» Problem to solve: The answer should be a faithful retyping of the records that follow, pictures excluded.

» Data to process:
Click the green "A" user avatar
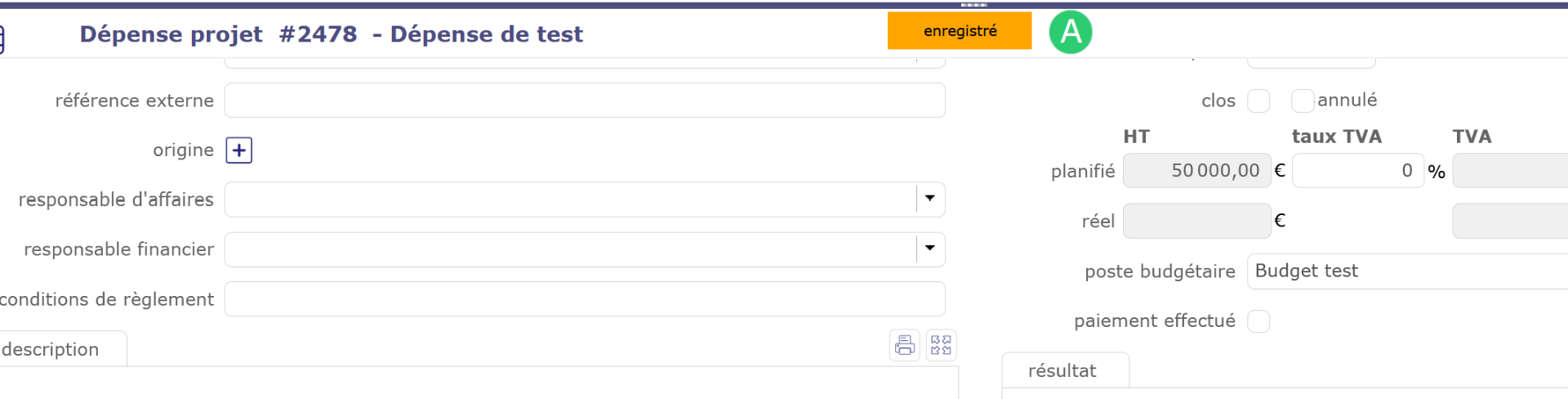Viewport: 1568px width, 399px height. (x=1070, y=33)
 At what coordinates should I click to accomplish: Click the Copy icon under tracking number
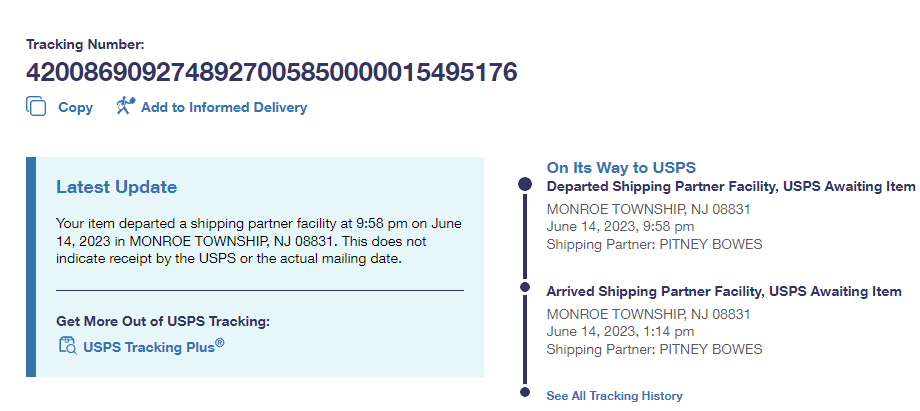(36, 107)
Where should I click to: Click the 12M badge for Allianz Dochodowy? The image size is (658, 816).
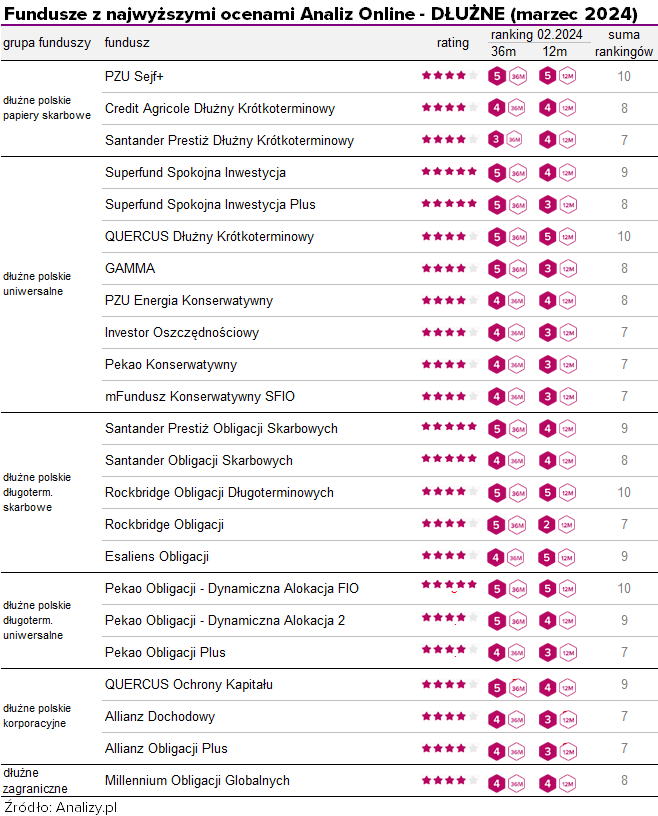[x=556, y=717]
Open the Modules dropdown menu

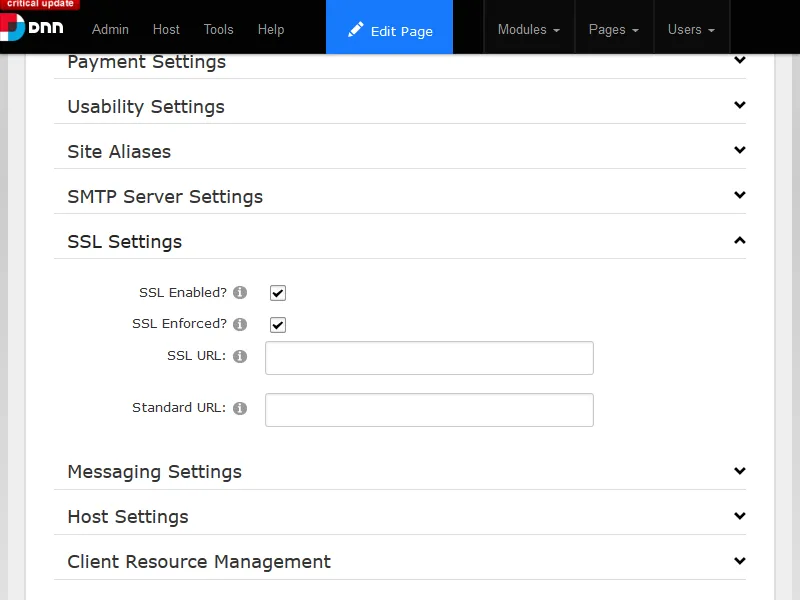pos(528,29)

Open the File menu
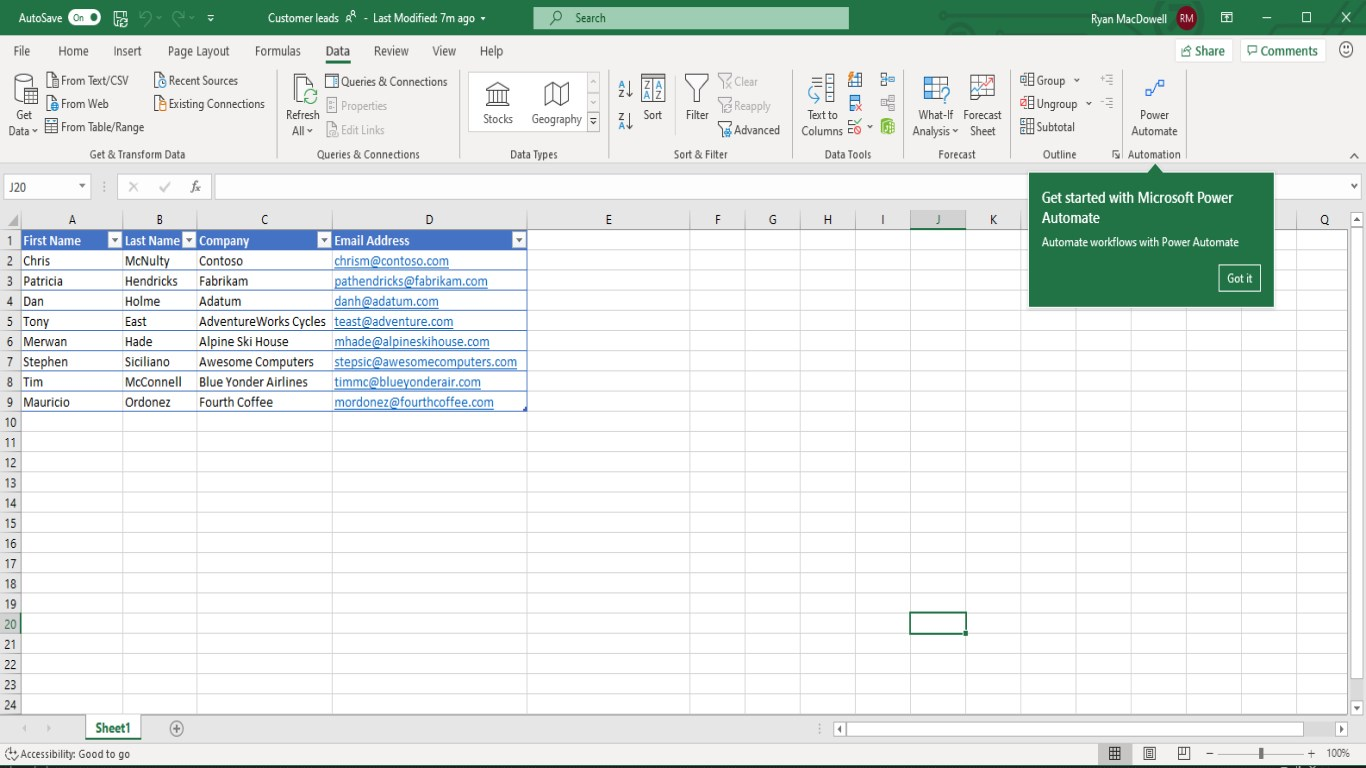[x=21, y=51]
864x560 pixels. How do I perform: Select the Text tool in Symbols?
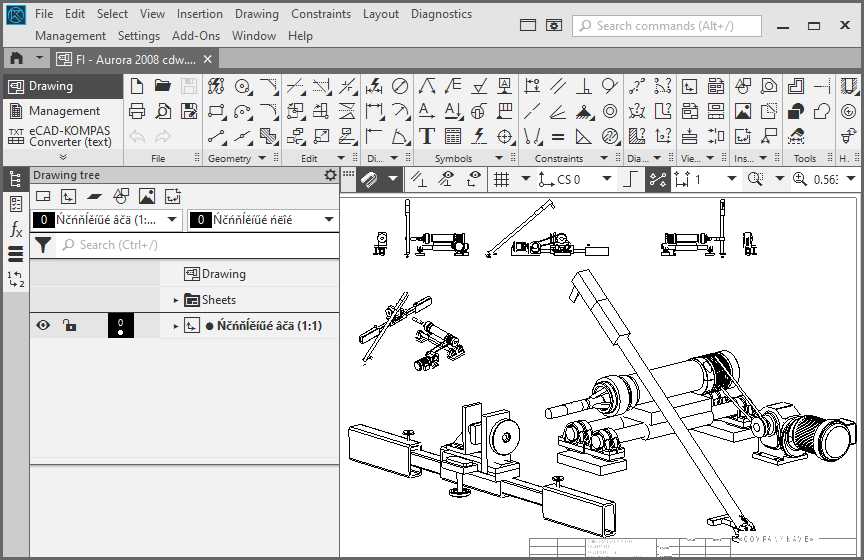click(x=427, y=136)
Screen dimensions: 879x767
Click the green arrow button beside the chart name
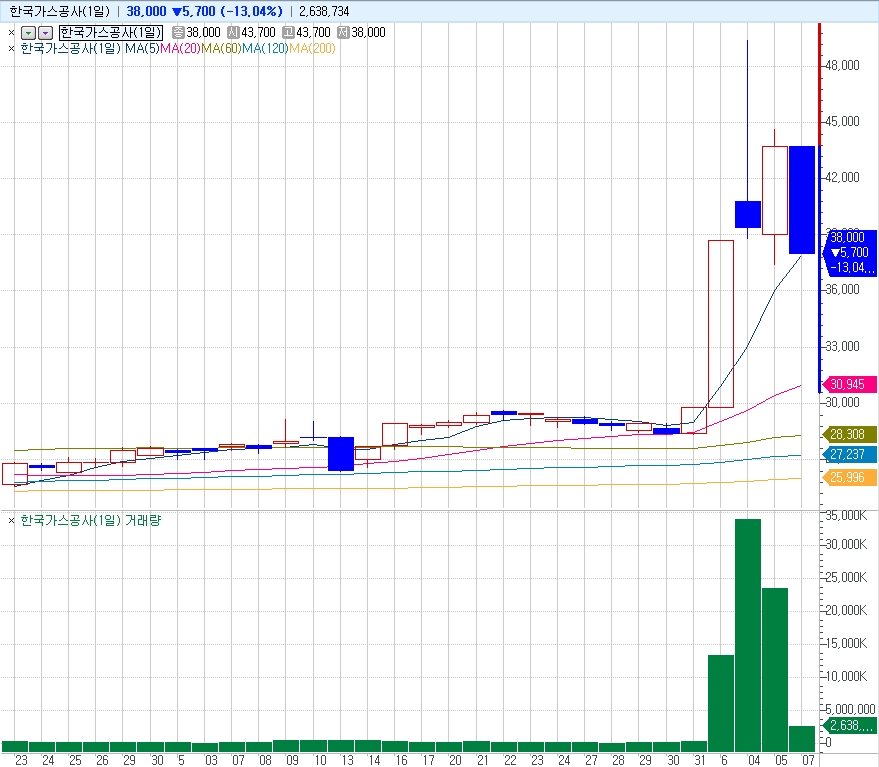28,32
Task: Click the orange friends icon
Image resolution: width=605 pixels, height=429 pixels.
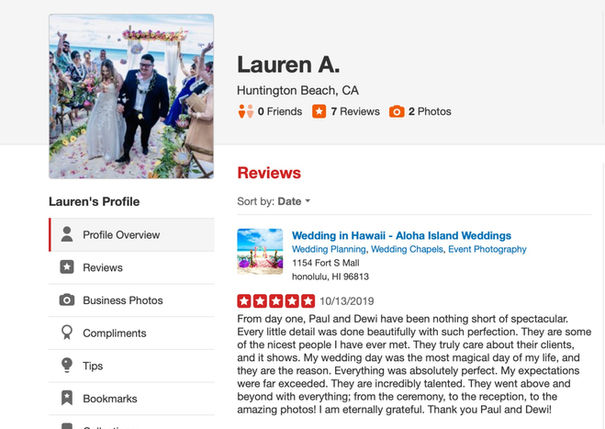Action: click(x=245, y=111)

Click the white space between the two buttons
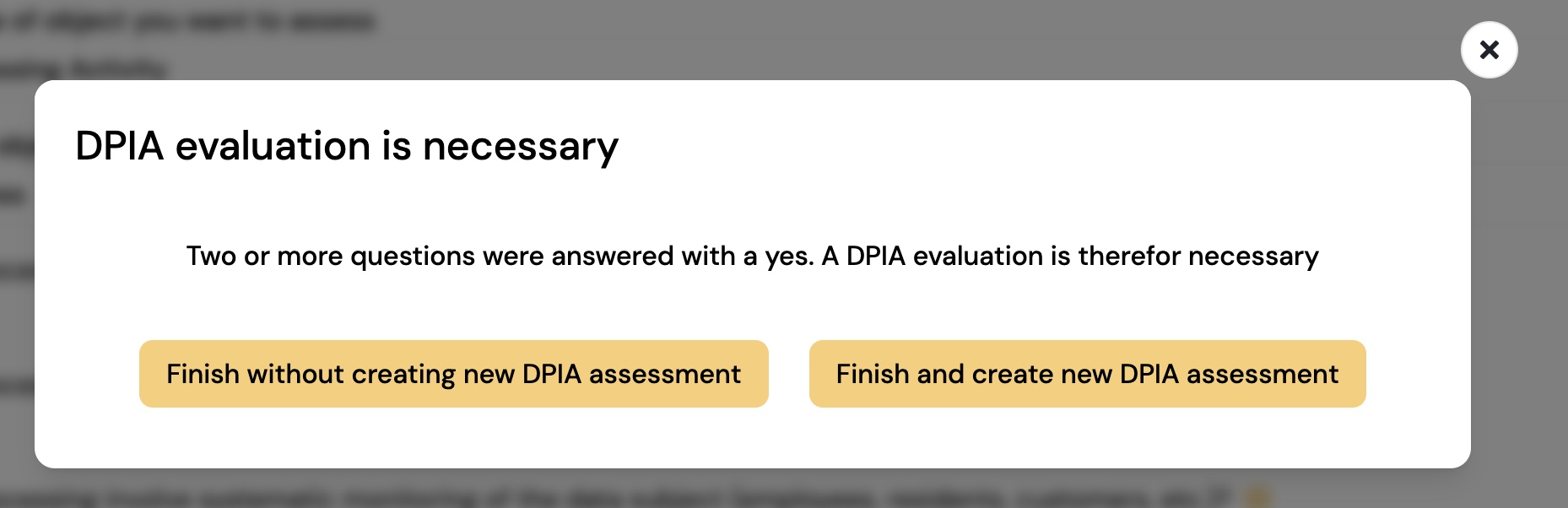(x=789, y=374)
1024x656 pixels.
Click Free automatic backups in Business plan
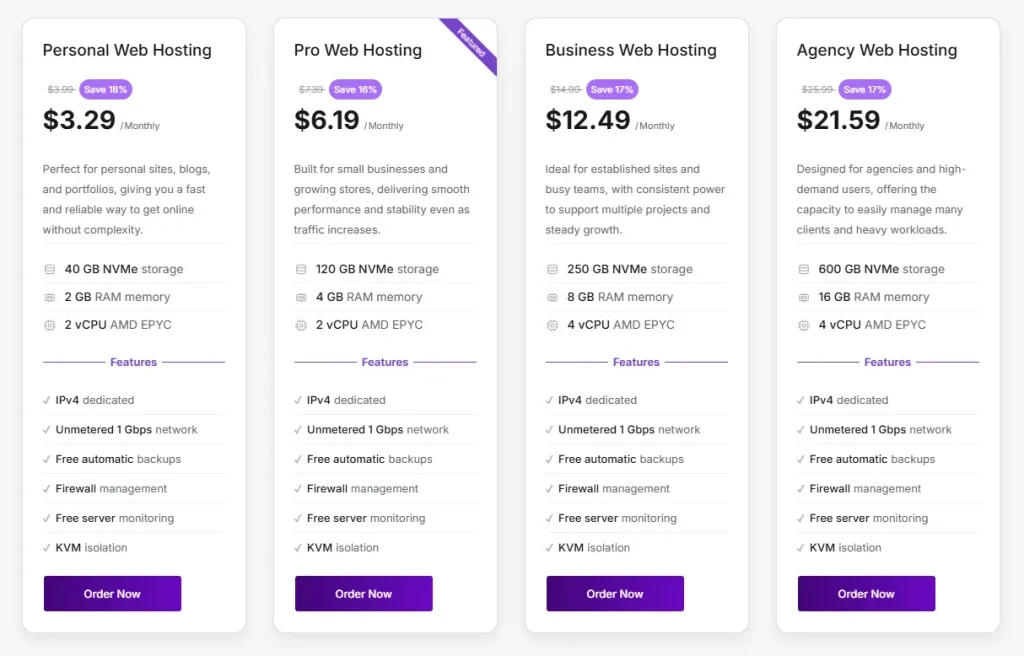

» Answer section:
Click the green "A" user avatar
Viewport: 1568px width, 399px height. (x=1070, y=33)
 At what coordinates should I click to accomplish: Click the Copy icon under tracking number
(36, 107)
Where should I click to: Click the 12M badge for Allianz Dochodowy? The image size is (658, 816).
[x=556, y=717]
Open the Modules dropdown menu

pos(528,29)

Open the File menu
[x=21, y=51]
864x560 pixels. How do I perform: Select the Text tool in Symbols?
click(x=427, y=136)
Screen dimensions: 879x767
Click the green arrow button beside the chart name
28,32
Task: Click the orange friends icon
Image resolution: width=605 pixels, height=429 pixels.
Action: click(x=245, y=111)

Click the white space between the two buttons
(x=789, y=374)
1024x656 pixels.
Click Free automatic backups in Business plan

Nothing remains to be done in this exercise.